En l’espèce, même si les travaux envisagés par votre adhérent impliquent la pose d’un climatiseur en façade de la maison, je suis enclin à penser qu’il ne s’agit que de travaux d’aménagements. Cet adhérent a par ailleurs indiqué qu’aucun percement du gros œuvre n’était nécessaire, les branchements du bloc pouvant passer par une grille d’aération.

De plus, on constate une tendance des juges à considérer d’un bon œil ce type de travaux, qui sont en définitive profitables à tous. Sur le fondement de la théorie de l’abus de droit, il a par exemple été jugé qu’est abusif le refus d'exécution de travaux de climatisation qui ont pour but d'améliorer les conditions de travail du personnel employé par la société locataire et qui ne sont pas de nature à changer la destination des locaux donnés à bail (CA Paris, 14e ch. B, 14 déc. 2001 : JurisData n° 2001-165200. – CA Paris, 16e ch. B, 22 juin 2001 : JurisData n° 2001-149917).

En conclusion, il serait certes préférable que le bailleur donne officiellement son accord pour la pose d’un climatiseur. Mais, à défaut, le risque de se voir réclamer une remise en l’état en fin de bail ou une quelconque indemnisation me parait faible ; à supposer qu’un juge qualifie les travaux de travaux de transformation, ce juge prendra sans doute en compte l’utilité pratique et la bonne foi du locataire qui a vainement tenté d’obtenir l’accord du propriétaire (cela suppose que le locataire puisse prouver avoir fait une demande officielle – l’emploi d’une lettre recommandée avec avis réception est préférable).

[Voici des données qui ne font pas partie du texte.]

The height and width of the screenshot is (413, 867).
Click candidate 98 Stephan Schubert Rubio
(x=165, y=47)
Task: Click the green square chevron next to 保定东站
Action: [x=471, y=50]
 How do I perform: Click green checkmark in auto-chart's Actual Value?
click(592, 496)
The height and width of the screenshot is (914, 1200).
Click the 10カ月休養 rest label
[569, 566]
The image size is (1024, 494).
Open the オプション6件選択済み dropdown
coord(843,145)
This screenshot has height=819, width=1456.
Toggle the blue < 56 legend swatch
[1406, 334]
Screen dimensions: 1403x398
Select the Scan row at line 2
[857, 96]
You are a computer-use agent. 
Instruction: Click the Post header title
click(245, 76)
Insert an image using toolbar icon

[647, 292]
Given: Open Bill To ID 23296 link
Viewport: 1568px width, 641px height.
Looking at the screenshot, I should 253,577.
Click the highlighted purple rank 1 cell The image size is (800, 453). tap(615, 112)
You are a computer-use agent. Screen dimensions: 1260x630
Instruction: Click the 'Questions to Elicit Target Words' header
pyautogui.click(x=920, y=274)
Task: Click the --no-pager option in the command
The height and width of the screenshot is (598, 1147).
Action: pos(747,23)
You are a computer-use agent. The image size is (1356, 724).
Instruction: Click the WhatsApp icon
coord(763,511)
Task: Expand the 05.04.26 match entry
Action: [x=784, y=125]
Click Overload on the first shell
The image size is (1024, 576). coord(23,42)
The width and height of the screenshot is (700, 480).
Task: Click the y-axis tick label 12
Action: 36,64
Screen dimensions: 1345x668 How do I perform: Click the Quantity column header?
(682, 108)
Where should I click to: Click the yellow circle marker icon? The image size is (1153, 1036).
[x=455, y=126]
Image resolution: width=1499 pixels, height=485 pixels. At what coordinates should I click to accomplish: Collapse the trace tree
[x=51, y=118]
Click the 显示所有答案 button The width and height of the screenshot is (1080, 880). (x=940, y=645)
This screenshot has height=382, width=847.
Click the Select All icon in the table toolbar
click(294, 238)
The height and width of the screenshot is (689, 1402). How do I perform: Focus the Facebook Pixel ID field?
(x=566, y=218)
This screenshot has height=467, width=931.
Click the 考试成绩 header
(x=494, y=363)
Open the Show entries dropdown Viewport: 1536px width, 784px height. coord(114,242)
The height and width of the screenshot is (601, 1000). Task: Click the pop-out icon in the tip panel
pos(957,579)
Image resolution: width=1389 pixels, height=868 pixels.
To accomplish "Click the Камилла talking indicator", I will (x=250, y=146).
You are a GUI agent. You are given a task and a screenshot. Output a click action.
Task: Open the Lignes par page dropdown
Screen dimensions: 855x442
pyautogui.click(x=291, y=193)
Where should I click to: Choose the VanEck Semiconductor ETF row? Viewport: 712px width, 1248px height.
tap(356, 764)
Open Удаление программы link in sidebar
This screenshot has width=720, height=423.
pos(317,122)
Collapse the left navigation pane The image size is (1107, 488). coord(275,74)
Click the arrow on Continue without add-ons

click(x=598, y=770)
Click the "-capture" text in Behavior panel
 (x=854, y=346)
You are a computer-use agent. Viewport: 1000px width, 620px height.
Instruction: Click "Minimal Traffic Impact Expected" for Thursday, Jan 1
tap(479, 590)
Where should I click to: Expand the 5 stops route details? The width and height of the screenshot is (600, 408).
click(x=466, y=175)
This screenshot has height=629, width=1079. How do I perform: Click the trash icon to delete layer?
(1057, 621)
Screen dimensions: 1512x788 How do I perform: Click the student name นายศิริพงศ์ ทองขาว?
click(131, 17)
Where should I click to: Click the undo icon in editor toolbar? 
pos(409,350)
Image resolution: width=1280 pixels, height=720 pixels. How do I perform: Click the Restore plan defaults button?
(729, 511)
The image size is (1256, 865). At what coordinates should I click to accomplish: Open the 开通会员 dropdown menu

Il y a toutefois un dernier point à signaler. Même si les lieux loués ne se situent pas dans une copropriété, le cahier des charges du lotissement où se situe la maison peut réglementer les travaux en façade des maisons. La commune en cause peut également réglementer ce type de travaux modifiant l’aspect extérieur des maisons. Nous invitons votre adhérent à se renseigner sur ce point. Si une autorisation est requise, il sera alors difficile de passer outre l’aval du propriétaire.